**TASK DESCRIPTION**
The answer should hold nothing but the lines from the one with "Click the green plus icon beside WILLCO01" through the end of the listing below, each exactly as written.

== MATERIALS PROVIDED ==

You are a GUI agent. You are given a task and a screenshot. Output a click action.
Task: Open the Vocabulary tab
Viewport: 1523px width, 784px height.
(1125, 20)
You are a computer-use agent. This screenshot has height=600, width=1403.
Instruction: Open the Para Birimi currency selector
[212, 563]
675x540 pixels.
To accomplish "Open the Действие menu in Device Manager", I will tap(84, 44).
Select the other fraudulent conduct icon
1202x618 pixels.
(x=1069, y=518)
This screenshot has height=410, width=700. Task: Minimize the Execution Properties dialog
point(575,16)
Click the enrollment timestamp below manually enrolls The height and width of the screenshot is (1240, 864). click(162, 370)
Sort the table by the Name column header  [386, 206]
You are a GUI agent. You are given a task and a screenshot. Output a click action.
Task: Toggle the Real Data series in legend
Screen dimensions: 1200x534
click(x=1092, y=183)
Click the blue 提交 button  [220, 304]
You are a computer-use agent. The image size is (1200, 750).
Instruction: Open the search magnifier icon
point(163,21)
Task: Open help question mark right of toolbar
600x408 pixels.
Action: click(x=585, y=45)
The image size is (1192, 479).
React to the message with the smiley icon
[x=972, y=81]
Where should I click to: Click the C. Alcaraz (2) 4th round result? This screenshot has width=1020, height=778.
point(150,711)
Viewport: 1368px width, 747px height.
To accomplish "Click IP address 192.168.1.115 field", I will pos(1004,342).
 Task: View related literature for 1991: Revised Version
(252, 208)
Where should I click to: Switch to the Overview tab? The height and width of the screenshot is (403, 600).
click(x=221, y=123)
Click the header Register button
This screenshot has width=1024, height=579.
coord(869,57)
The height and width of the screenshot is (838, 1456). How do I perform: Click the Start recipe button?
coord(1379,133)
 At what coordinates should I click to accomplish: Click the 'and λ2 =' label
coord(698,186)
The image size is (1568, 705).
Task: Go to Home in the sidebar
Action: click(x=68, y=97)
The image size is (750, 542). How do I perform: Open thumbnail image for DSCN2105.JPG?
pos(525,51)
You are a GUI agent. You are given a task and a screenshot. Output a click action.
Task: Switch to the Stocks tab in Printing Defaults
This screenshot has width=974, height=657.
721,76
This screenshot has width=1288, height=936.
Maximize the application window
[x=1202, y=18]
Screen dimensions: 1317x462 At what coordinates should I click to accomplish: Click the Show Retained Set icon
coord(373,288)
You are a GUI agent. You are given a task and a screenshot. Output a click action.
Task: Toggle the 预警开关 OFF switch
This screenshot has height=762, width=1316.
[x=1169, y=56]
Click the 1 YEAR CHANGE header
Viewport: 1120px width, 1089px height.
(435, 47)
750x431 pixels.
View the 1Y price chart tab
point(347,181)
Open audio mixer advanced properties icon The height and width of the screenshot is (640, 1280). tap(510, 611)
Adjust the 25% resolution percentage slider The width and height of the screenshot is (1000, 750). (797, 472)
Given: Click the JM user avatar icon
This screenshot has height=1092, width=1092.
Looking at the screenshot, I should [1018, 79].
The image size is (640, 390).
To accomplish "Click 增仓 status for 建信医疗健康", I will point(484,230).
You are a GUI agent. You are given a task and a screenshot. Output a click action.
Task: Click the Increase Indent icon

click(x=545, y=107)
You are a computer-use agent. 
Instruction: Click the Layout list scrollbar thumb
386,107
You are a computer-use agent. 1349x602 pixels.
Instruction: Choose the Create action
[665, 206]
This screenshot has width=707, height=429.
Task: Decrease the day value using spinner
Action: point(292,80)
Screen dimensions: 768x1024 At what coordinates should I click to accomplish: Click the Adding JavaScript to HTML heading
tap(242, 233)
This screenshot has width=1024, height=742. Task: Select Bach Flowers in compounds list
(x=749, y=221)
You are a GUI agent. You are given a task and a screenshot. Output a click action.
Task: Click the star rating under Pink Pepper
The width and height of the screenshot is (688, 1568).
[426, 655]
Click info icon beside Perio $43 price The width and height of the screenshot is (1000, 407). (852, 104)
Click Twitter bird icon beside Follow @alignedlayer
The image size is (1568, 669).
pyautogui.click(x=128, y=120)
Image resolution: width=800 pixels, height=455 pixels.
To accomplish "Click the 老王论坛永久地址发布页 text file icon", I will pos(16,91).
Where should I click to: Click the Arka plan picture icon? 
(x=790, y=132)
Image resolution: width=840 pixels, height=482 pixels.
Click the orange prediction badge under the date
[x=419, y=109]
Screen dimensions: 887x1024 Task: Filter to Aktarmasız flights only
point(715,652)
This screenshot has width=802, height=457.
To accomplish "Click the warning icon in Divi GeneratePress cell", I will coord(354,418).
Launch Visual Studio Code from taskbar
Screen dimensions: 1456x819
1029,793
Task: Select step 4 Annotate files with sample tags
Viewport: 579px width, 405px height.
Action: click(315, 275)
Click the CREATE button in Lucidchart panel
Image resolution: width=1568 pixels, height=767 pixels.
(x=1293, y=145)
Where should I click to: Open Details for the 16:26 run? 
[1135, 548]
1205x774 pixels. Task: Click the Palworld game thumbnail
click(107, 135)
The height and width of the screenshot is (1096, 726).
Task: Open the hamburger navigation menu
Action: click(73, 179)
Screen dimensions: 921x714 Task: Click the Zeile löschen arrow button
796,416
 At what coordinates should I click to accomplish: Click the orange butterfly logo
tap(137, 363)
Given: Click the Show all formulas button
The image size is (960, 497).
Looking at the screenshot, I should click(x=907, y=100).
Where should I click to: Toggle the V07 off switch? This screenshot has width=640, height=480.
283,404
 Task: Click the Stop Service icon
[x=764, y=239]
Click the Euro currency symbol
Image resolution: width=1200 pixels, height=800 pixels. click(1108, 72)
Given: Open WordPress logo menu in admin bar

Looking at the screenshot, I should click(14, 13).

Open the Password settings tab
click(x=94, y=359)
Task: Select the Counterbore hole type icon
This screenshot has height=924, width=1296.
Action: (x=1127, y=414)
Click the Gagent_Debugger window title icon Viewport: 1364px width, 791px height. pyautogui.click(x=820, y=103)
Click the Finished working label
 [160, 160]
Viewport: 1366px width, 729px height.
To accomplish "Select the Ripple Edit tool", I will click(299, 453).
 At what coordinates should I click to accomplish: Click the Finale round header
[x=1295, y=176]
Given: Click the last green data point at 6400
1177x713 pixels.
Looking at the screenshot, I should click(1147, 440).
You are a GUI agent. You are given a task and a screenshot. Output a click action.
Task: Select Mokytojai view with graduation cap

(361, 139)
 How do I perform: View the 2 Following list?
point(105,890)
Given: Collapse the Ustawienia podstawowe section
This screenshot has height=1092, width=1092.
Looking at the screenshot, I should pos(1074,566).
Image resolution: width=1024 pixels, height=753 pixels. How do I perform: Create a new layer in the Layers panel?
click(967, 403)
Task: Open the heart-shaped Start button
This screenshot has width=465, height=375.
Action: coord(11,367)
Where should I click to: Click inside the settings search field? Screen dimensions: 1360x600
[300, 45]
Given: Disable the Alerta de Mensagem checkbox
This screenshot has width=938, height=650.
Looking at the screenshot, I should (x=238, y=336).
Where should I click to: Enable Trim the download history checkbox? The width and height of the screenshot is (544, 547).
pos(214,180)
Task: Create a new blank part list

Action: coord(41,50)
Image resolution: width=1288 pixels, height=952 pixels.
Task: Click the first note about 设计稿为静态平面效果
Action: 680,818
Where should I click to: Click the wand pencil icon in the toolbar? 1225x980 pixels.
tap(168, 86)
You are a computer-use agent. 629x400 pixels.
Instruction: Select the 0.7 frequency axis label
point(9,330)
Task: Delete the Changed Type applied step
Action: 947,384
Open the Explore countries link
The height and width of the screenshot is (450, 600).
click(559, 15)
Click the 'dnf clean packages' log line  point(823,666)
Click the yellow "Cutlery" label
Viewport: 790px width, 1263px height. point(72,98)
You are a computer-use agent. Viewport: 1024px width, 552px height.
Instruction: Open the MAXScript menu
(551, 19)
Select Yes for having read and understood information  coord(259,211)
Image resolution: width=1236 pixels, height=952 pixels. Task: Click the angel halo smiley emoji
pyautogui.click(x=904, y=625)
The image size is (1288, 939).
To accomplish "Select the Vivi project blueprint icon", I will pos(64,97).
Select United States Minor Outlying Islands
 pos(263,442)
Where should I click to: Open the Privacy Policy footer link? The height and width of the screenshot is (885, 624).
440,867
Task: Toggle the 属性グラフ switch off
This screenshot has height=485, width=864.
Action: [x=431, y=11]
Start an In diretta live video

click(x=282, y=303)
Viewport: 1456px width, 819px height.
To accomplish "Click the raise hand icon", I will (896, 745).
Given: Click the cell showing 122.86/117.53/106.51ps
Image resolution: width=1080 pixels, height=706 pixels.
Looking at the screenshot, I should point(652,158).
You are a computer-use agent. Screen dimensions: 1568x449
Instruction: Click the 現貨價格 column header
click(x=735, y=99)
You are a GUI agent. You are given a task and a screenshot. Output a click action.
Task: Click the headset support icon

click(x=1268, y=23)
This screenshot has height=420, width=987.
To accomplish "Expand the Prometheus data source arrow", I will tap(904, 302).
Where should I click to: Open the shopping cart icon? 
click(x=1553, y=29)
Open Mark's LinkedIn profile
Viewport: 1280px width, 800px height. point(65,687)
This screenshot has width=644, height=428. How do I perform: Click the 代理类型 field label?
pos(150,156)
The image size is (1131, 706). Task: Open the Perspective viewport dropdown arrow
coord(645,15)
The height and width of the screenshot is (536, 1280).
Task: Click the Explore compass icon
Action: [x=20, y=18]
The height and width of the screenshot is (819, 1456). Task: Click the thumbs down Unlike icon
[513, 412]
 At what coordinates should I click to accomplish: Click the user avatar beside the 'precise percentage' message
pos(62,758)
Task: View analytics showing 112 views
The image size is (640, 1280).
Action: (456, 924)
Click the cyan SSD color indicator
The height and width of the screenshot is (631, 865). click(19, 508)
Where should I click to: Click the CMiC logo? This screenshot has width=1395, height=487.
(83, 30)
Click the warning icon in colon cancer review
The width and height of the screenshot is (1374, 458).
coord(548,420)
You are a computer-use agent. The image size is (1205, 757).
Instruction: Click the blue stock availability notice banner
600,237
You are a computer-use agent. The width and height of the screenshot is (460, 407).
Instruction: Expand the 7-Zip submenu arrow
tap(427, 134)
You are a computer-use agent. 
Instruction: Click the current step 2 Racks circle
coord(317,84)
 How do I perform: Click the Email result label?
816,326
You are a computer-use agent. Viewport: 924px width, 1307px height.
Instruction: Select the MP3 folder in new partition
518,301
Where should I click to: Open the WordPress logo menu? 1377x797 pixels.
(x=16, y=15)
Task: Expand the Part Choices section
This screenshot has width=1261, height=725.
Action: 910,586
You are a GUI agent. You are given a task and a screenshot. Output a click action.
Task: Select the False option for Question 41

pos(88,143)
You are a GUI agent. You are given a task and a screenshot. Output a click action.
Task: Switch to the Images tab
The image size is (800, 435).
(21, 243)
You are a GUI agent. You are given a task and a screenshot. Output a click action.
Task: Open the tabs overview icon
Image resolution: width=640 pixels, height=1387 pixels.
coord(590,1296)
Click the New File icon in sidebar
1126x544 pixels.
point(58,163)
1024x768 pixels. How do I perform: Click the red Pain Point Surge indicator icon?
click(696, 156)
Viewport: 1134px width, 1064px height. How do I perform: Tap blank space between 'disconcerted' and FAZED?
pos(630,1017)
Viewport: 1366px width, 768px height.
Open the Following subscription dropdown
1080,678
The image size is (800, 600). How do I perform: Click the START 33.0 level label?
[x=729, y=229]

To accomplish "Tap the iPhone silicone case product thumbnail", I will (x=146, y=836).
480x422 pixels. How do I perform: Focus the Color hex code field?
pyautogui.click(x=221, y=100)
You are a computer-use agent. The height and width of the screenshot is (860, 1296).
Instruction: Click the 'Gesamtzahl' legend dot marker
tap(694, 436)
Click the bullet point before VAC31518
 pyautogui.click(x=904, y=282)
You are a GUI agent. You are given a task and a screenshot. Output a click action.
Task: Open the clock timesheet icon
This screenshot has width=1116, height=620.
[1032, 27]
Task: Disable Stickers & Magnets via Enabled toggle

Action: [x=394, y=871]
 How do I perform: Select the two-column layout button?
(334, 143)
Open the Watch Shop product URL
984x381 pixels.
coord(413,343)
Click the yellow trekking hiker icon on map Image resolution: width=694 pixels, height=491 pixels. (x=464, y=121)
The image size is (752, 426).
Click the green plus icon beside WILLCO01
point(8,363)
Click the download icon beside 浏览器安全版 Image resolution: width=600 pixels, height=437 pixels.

===

**SOLUTION FOR THIS EXERCISE**
Click the green plus icon beside WILLCO01
point(8,363)
Click the download icon beside 浏览器安全版 Image resolution: width=600 pixels, height=437 pixels.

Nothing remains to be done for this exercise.